A recent report from Capital Economics suggested that London needs 85,000 new private rented homes to meet demand but the government’s own figures show that supply has been falling in London over the past 5 years. There needs to be a discussion about incentives that would encourage investors to return to the market, otherwise rents will continue to rise.
The demand for short lets remains strong, fuelled by flexible work patterns as people are more able to build long weekends into their working lives.
The Government has recently invited feedback on a proposal for a Tourist Accommodation Register which would help to regulate the short-term market including holiday lets and second homes, reacting to the rise in direct to consumer platforms such as AirBnb. The register would address issues around compliance, health and safety and anti-social behaviour. In our reports, we have consistently highlighted the importance of this market in London.
In the policy paper published in May, the Department for Levelling Up, Housing and Communities proposed a council tax premium of up to 100 per cent on second homes which remained empty after 12 months to encourage these empty properties back into active use. The application of this tax, if it became law, would be to the discretion of local councils.
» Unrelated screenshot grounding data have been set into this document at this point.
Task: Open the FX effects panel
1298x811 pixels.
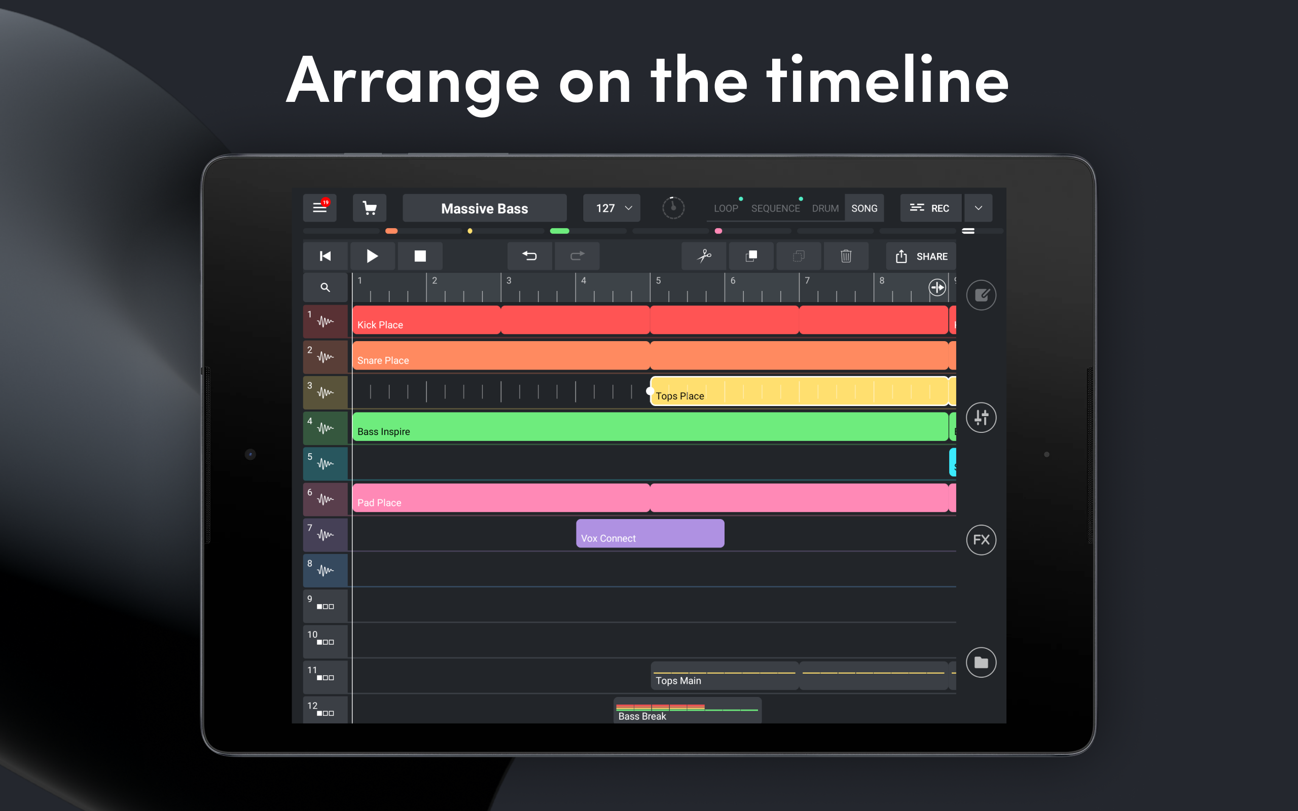Action: (981, 540)
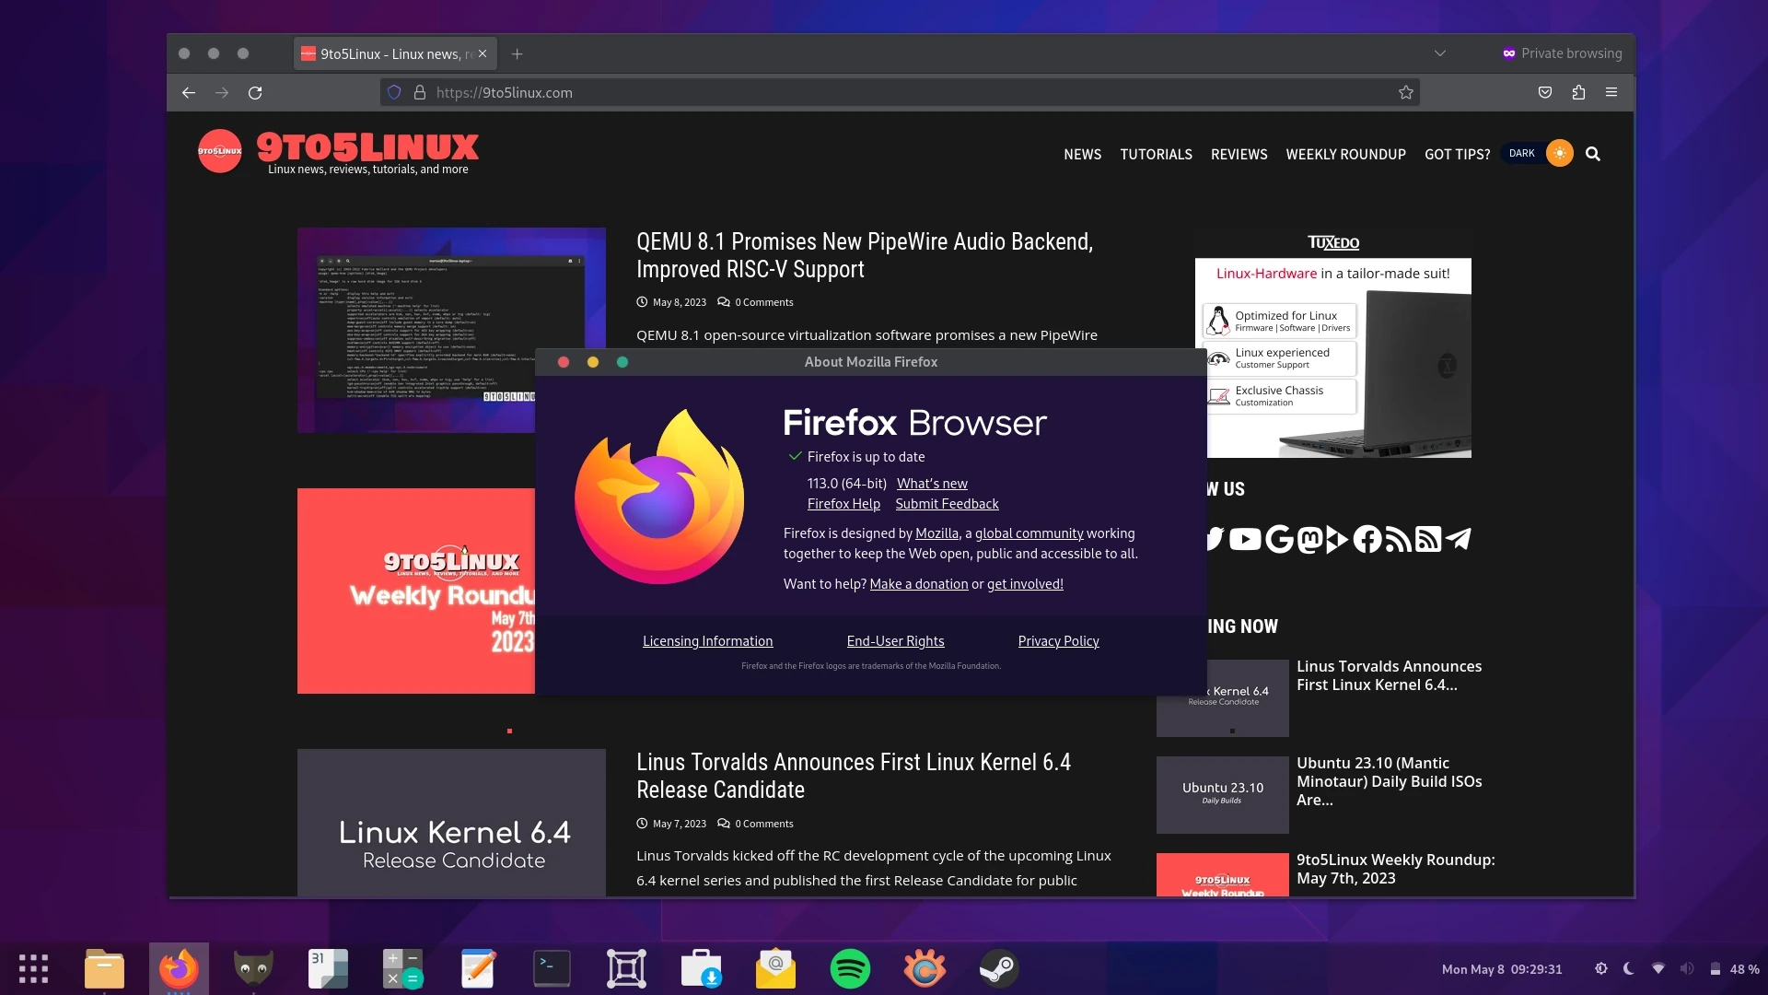The height and width of the screenshot is (995, 1768).
Task: Open the Pocket save icon
Action: pyautogui.click(x=1545, y=92)
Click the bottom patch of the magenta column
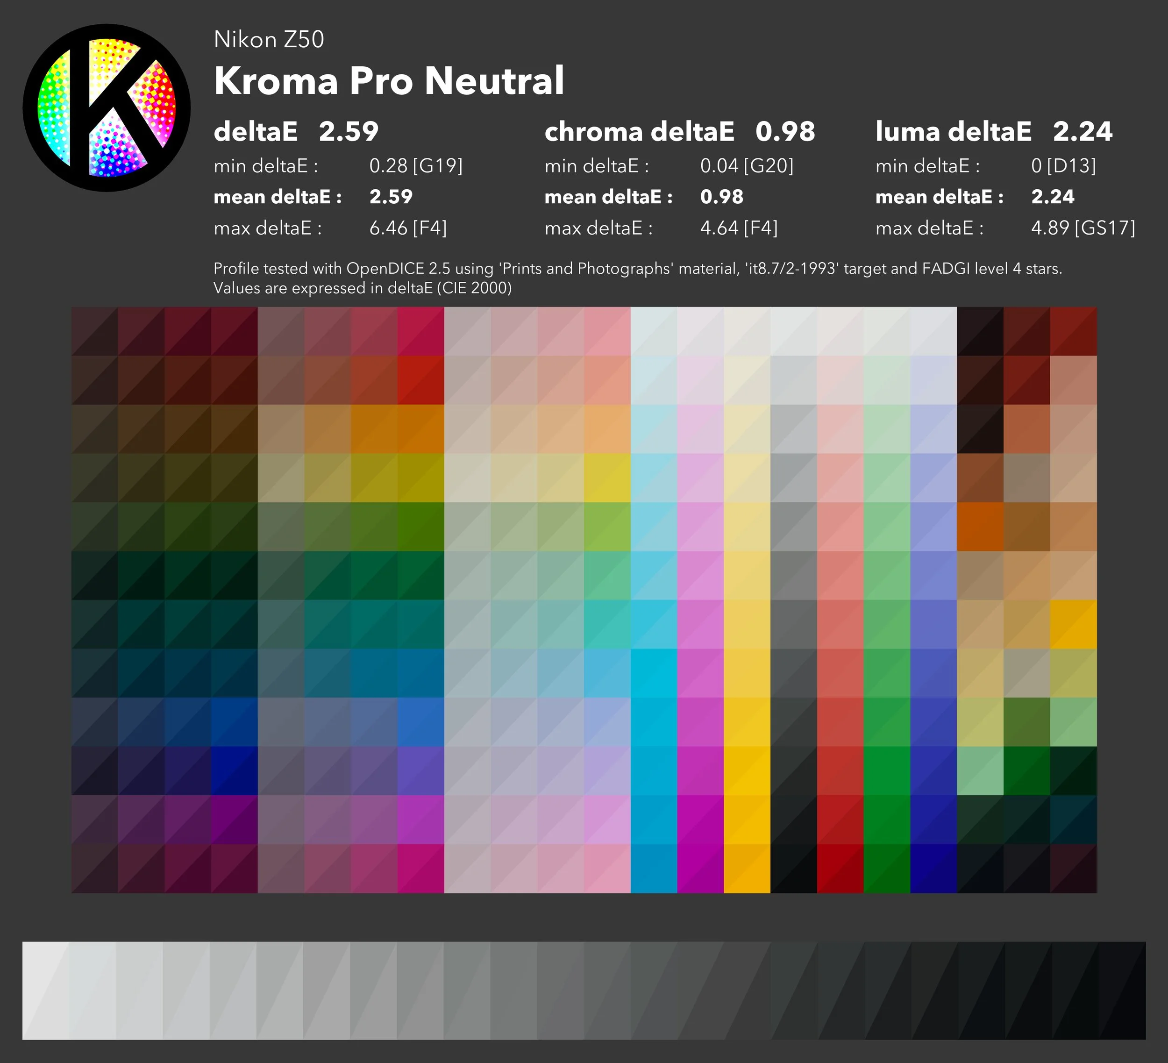This screenshot has height=1063, width=1168. [x=700, y=868]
The department said this would “encourage more empty homes into productive use, while enabling councils to raise and retain additional revenue to support local services and keep council tax down for local residents”.
The June announcements of the extension of Right to Buy to housing association tenants (met with some scepticism) and, in this context, of encouraging home ownership through direct policy support, we would expect the Government to formulate other housing policies to encourage more renters to become homeowners, particularly as we move towards the leadup to the next general election.
Overall it feels like 2023 will be a much more muted year as a number of these economic factors catch up with the residential sector.